The Texas Supreme Court late Friday temporarily halted a lower court order allowing a Dallas woman to obtain an abortion in spite of the state’s strict bans, after she learned her fetus has a fatal condition. The state court’s ruling was in response to an appeal from Attorney General Ken Paxton of Texas, who opposed the woman’s abortion.
The Supreme Court said that, “without regard to the merits” of the arguments on either side, it had issued an administrative stay in the case, to give itself more time to issue a final ruling.
The stay meant that, for the moment, the order from a judge in Travis County district court permitting the abortion was on hold. That order allowed the woman, Kate Cox, to obtain an abortion and protected her doctor from civil or criminal liability under Texas’s overlapping abortion bans.
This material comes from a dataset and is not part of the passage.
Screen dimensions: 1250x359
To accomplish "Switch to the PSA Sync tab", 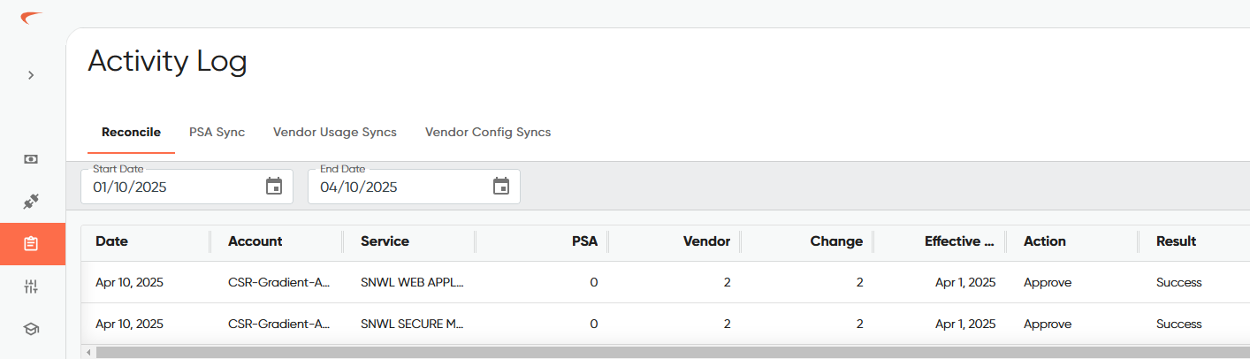I will [217, 132].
Duane, the attorney with the Center for Reproductive Rights, has argued that Cox’s life and future fertility are at risk. “According to her doctor, the medical care that she needs is an abortion,” Duane said at a Thursday hearing.
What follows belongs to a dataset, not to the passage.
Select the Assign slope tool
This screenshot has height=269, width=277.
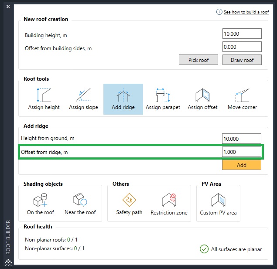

The Center said after Friday’s Supreme Court ruling that Cox was informed last week that her fetus “has no chance of survival.”
“Due to Kate’s medical history, her OB-GYNs warned her that continuing to carry the pregnancy could jeopardize her health and future fertility,” it said.
The court noted the case would remain pending before them but did not include any timeline on when a full ruling might be issued. Cox is 20 weeks pregnant. Her unborn baby was diagnosed with a fatal genetic condition and she says complications in her pregnancy are putting her health at risk.
The ruling came just hours after Texas Attorney General Ken Paxton petitioned the high court to intervene in the case.
Paxton’s petition stemmed from a ruling on Thursday by a Texas judge who granted a 14-day temporary restraining order against the state’s abortion ban, so Cox could legally terminate her pregnancy.